WHAT THE TASK ASKS
Print the line that contains "Given: Open the" and every line after it through the last line of the records below, exactly as written and nothing else.

>>

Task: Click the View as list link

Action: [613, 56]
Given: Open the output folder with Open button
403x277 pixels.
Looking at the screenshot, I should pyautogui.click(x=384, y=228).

<<

REPLY
Given: Open the output folder with Open button
403x277 pixels.
Looking at the screenshot, I should pyautogui.click(x=384, y=228).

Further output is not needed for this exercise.